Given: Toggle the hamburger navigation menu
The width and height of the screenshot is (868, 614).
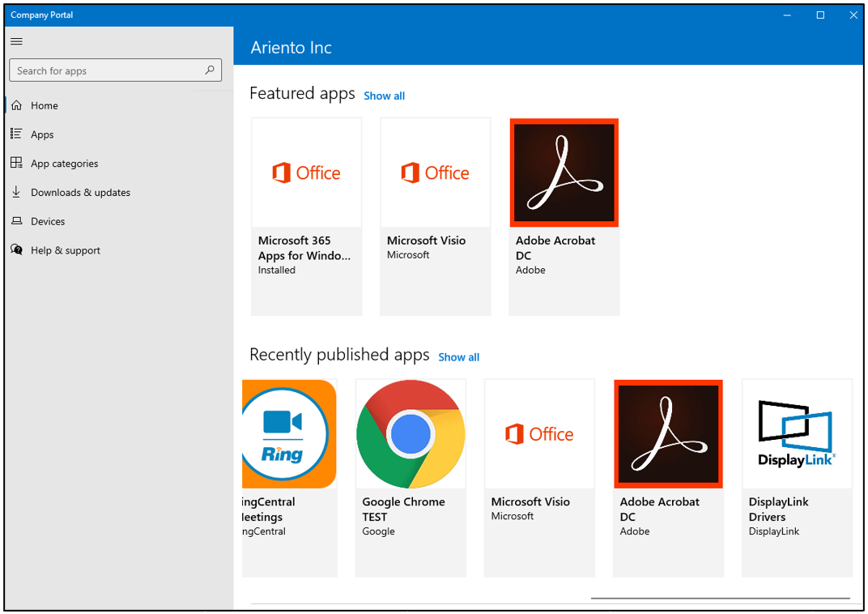Looking at the screenshot, I should tap(16, 41).
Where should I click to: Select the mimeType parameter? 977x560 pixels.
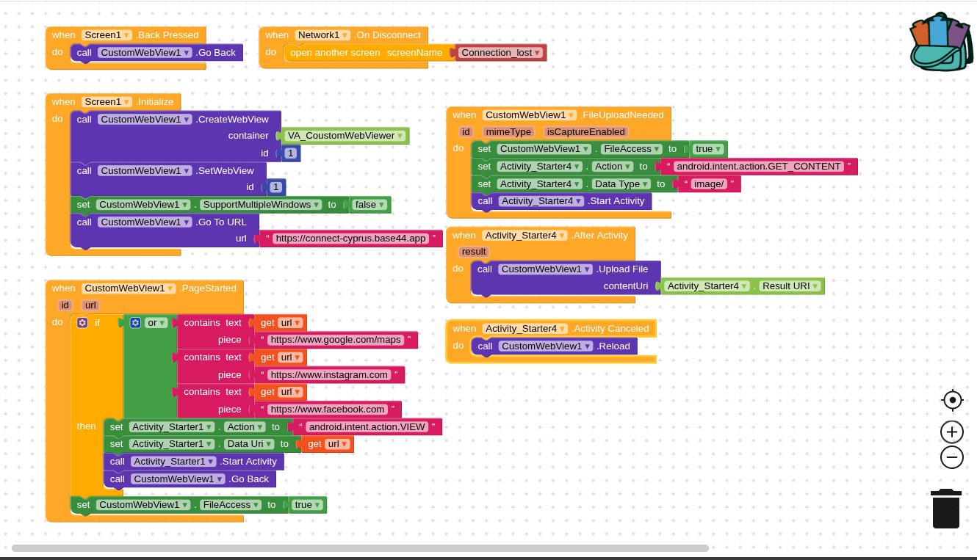508,132
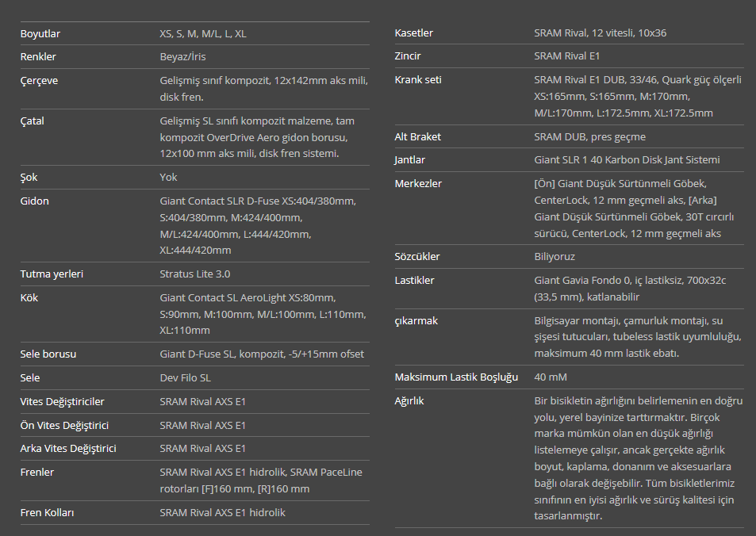Click the Çatal fork description text

click(257, 137)
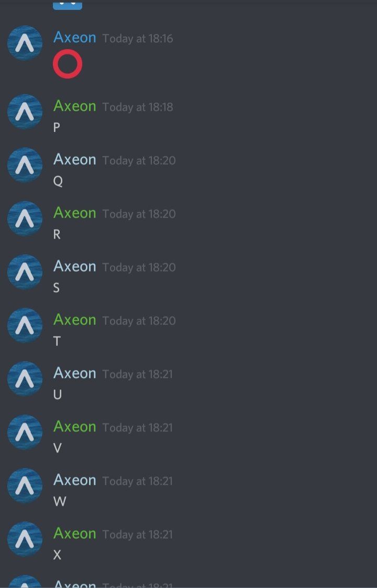Select the message text U
The height and width of the screenshot is (588, 377).
[58, 395]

************

**EXERCISE**
The pictures should not be reproduced; quote all of the other material exactly.

**EXERCISE SOLUTION**
Given: Toggle the hamburger navigation menu
The width and height of the screenshot is (868, 614).
Looking at the screenshot, I should tap(16, 41).
Where should I click to: Select the mimeType parameter? 977x560 pixels.
508,132
Click the Çatal fork description text

click(257, 137)
Select the message text U
The height and width of the screenshot is (588, 377).
[58, 395]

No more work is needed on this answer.